WORK REQUEST. Please reproduce the final stretch of the listing below: the line that contains "Image resolution: width=1568 pixels, height=507" and all lines after it, verbatim, with nothing else.

Start of GIVEN DATA

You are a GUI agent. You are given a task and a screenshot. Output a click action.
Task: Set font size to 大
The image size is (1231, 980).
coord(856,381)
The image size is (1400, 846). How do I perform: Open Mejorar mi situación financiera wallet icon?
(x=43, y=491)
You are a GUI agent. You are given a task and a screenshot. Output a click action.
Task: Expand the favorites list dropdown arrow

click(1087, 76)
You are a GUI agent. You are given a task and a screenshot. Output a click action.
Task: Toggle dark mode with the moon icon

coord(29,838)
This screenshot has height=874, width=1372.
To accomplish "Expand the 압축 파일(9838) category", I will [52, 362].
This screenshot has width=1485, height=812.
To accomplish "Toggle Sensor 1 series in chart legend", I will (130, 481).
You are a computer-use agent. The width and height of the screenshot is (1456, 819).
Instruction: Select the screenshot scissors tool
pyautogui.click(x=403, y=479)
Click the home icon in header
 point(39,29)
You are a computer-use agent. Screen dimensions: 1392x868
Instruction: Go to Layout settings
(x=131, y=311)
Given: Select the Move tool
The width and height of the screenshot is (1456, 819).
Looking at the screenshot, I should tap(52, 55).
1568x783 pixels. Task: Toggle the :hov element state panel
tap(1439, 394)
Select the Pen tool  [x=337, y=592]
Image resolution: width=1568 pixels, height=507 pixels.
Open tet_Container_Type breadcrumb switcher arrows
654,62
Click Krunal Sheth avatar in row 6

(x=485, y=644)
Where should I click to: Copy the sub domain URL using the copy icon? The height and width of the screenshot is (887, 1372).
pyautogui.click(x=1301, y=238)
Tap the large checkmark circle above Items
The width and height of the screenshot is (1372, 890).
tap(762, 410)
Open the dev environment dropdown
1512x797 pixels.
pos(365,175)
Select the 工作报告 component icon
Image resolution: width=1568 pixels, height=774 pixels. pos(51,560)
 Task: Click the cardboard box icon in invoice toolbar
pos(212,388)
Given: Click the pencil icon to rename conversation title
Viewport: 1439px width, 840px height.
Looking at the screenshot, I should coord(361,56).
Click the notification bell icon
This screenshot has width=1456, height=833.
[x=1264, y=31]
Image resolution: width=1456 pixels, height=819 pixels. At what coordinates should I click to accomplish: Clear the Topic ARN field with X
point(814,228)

End of GIVEN DATA

WORKED SOLUTION.
Image resolution: width=1568 pixels, height=507 pixels.
Open tet_Container_Type breadcrumb switcher arrows
654,62
Click Krunal Sheth avatar in row 6

(x=485, y=644)
Where should I click to: Copy the sub domain URL using the copy icon? The height and width of the screenshot is (887, 1372).
pyautogui.click(x=1301, y=238)
Tap the large checkmark circle above Items
The width and height of the screenshot is (1372, 890).
tap(762, 410)
Open the dev environment dropdown
1512x797 pixels.
pos(365,175)
Select the 工作报告 component icon
Image resolution: width=1568 pixels, height=774 pixels. pos(51,560)
 Task: Click the cardboard box icon in invoice toolbar
pos(212,388)
Given: Click the pencil icon to rename conversation title
Viewport: 1439px width, 840px height.
Looking at the screenshot, I should coord(361,56).
Click the notification bell icon
This screenshot has width=1456, height=833.
[x=1264, y=31]
Image resolution: width=1456 pixels, height=819 pixels. At what coordinates should I click to accomplish: Clear the Topic ARN field with X
point(814,228)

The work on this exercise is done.